Stored entries:
Content starts
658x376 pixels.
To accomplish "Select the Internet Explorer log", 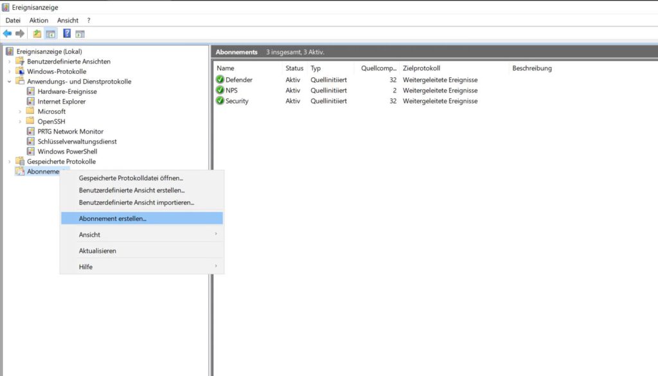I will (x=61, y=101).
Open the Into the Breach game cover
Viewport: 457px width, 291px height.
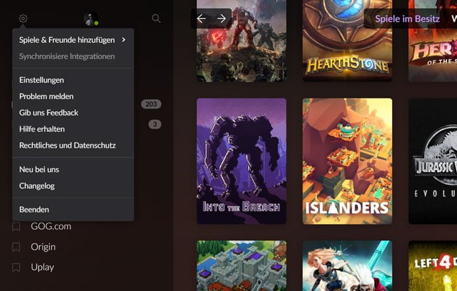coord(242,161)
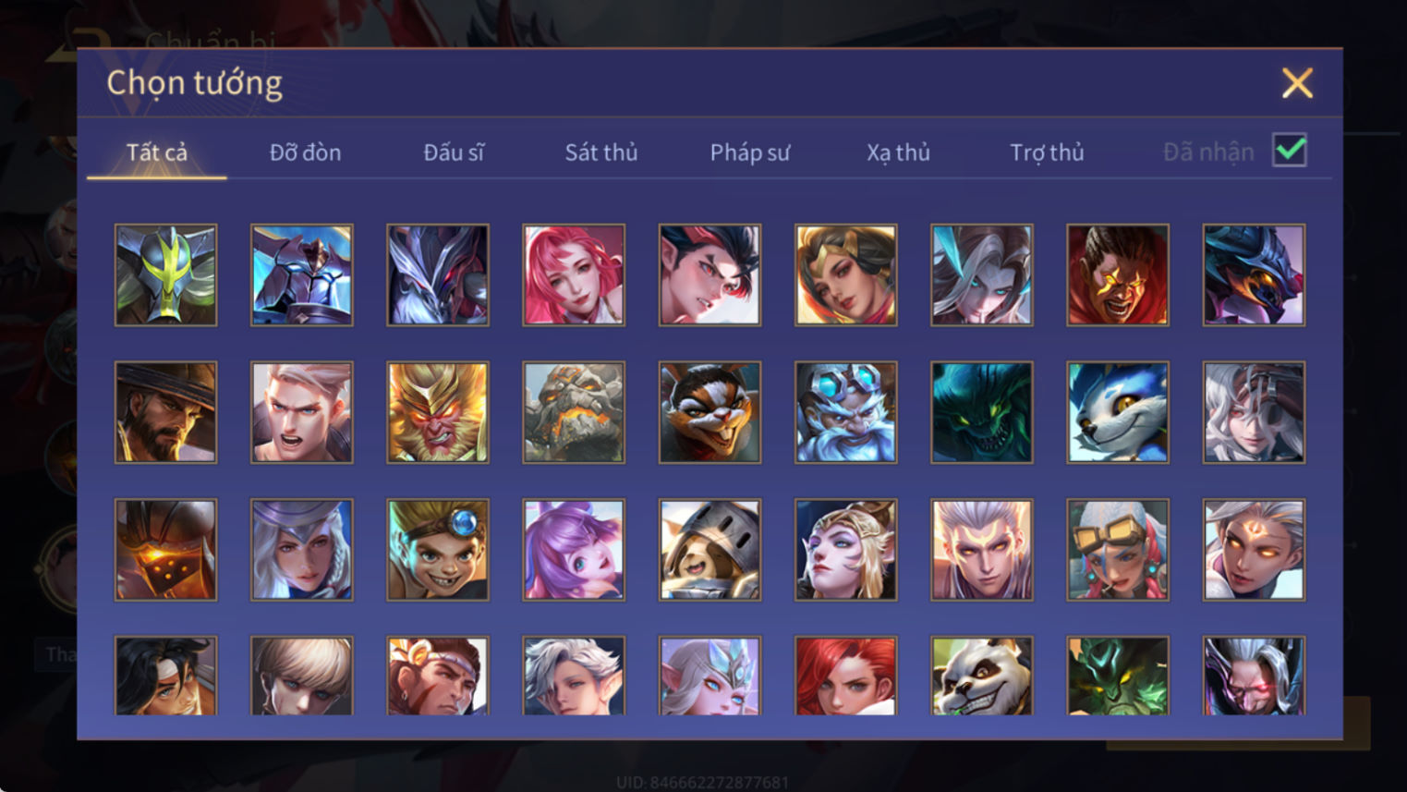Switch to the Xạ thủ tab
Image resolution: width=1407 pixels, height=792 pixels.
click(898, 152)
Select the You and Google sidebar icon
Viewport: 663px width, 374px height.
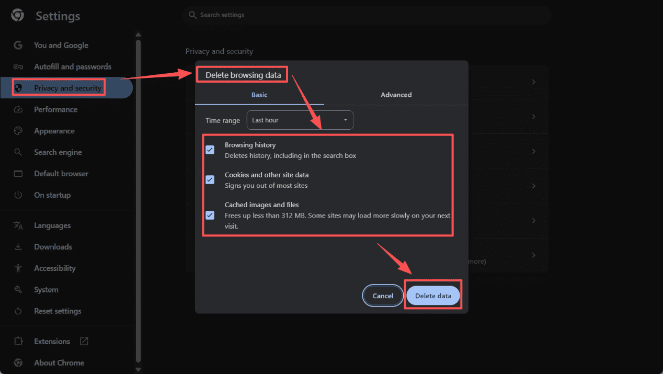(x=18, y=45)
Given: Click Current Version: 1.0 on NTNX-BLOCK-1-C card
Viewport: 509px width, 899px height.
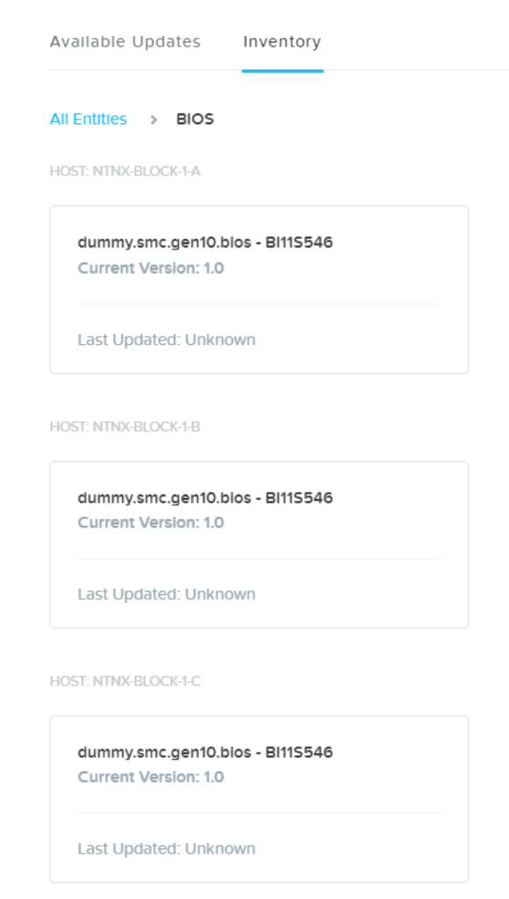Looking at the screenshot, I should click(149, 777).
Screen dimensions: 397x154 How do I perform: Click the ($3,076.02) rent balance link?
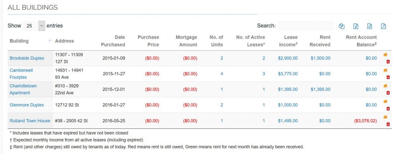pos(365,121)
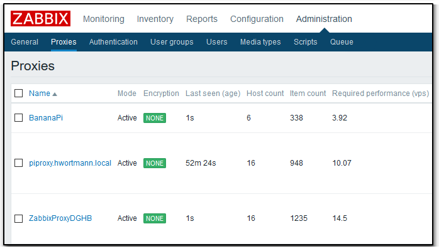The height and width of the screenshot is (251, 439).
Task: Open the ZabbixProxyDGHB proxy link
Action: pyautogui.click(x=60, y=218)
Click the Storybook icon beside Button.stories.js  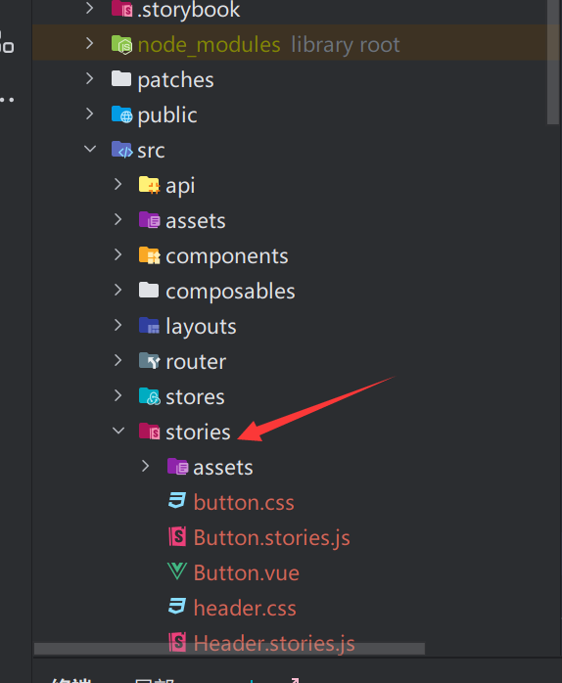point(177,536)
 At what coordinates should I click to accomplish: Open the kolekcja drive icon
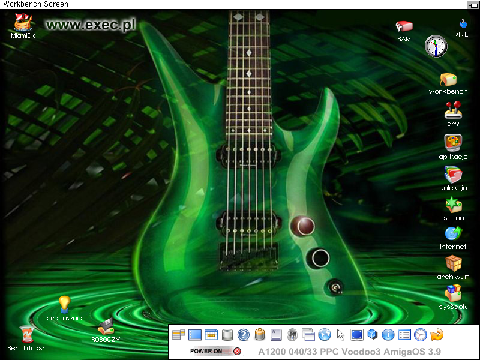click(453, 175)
Content ends
*What is being asked*
Transcribe exactly the span of lines that opens with the line holding "At what coordinates" and closes with the last line of the entries above. Omit pictures.

*Reply to the exercise*
 At what coordinates should I click to accomplish: Open the kolekcja drive icon
click(453, 175)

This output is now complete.